Flight routes may be selected either by voluntary arrangement between aircraft operators or through discussion with other participants (particularly National Park Authorities, where appropriate). If applicable under State legislation, the prescribed routes might be described in licenses. Flight heights would depend on the local environment and apply except when landing or taking off at an aerodrome. Flight heights may also be described in future licenses. Flight routes may have a timing component in them e.g. in relation to bird-breeding seasons or other sensitive times.

‘Ground level’ is defined as the highest point of terrain, and any object on it, within a radius of 600m of a point vertically below the aircraft.

Minimum flight heights of X,000 feet above ground or water may be referenced to reduce noise and visual impact of aircraft operations. The determination of the height would be through stakeholder discussion.

Overriding Provision

All the above provisions or requests should be disregarded if, for any reason, their observance would jeopardise the safety of a flight or put a pilot in conflict with any provision of the Civil Aviation Regulations 1988.

Publishing the Fly Neighbourly Advice

The establishment of an FNA should be published in local media and made available on relevant web sites, in particular, the web site maintained by relevant local government authorities. More than one local government area might be affected by an individual FNA.

Subject to the FNA meeting the required standards, an FNA may be published in aeronautical charts and the En Route Supplement Australia that contains information for pilots. Both these documents are published by Airservices Australia and are amended on a six-monthly cycle.

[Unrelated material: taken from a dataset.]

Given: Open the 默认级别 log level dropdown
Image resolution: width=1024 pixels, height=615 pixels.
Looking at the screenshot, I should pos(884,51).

Summary steps to develop Fly Neighbourly Advice

The OAR has a coordinating role and provides advice and guidance how to prepare an FNA. The steps to establish an FNA1 are:

  1. FNA proponent (e.g. park authority) contacts OAR to facilitate the establishment of FNA.
  2. OAR provides proponent with FNA information and guidelines and industry contact details.
  3. Proponent prepares draft FNA for OAR and Convenor Regional Airspace and Procedures Advisory Committee (RAPAC) comment.
  4. OAR invites proponent to RAPAC meeting to discuss draft FNA with regional aviation community.
  5. Proponent incorporates feedback from stakeholders into draft FNA.
  6. Proponent finalises FNA.
  7. FNA forwarded by OAR to Airservices Australia Aeronautical Information Service for publication (subject to criteria).
  8. FNA published in En Route Supplement Australia (ERSA) by Airservices Australia and advertised by the proponent.